* [Your objective] Across these entries, report how many lines include the string "Expand", with nothing but the number.

(Collected data entries)
|---|

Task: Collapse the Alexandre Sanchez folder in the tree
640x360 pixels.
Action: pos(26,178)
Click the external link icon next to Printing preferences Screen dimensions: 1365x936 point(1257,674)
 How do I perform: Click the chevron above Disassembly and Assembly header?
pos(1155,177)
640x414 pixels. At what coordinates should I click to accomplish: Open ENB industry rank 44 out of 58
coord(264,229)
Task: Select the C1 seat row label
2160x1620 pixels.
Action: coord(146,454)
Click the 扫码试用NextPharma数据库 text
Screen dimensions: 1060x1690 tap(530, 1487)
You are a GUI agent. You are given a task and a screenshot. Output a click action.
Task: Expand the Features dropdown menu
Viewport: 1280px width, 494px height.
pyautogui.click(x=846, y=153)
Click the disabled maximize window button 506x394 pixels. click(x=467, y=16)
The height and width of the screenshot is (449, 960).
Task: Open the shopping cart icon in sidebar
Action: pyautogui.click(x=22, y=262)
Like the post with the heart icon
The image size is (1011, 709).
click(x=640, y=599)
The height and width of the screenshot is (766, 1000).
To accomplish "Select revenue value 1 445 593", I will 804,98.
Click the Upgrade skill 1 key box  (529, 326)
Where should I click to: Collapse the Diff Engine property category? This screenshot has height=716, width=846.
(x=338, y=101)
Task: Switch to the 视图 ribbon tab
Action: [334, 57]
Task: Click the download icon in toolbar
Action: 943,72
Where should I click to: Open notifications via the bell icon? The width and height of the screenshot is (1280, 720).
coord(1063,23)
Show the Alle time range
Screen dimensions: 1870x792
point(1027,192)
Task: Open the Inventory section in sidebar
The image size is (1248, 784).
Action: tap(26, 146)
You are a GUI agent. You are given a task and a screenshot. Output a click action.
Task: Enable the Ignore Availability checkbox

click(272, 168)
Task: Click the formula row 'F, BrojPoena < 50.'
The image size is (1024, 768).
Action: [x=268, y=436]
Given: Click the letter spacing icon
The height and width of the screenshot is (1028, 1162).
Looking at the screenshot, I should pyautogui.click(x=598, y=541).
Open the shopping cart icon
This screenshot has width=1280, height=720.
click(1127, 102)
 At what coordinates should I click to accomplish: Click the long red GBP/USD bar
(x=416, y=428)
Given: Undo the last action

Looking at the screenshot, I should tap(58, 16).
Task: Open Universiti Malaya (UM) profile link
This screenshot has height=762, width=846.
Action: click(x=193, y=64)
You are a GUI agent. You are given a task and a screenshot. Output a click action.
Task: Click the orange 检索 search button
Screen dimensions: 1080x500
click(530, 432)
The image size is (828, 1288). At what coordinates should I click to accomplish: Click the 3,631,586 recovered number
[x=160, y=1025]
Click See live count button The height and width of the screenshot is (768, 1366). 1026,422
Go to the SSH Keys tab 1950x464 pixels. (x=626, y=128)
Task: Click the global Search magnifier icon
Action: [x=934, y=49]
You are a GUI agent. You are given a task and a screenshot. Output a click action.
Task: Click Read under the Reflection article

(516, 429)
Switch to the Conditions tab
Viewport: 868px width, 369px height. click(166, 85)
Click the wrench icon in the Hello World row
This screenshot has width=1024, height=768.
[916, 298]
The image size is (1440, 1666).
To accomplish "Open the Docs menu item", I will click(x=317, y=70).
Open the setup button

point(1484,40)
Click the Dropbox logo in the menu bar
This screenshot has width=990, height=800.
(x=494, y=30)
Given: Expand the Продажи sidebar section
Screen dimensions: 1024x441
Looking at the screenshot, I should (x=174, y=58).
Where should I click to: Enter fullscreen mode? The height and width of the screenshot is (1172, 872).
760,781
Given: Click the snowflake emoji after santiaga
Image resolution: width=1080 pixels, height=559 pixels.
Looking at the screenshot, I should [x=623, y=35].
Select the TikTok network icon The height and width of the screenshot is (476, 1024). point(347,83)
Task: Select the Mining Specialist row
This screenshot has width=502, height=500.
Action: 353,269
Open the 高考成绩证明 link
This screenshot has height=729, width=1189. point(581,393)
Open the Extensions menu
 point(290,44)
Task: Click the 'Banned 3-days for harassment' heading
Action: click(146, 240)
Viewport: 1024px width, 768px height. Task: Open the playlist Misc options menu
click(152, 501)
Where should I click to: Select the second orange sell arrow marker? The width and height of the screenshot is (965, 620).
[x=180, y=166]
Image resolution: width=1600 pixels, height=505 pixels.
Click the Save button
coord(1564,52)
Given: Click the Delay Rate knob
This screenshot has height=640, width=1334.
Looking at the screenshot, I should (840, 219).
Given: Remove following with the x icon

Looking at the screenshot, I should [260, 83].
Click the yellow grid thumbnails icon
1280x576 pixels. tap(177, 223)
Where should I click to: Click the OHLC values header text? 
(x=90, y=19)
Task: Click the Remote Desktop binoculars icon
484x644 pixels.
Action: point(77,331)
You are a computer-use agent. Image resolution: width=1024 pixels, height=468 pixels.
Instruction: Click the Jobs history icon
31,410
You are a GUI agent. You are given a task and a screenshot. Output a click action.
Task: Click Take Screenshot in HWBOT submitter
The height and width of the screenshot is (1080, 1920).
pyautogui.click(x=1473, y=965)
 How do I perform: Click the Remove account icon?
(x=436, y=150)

|---|

* [Result of the exercise] 2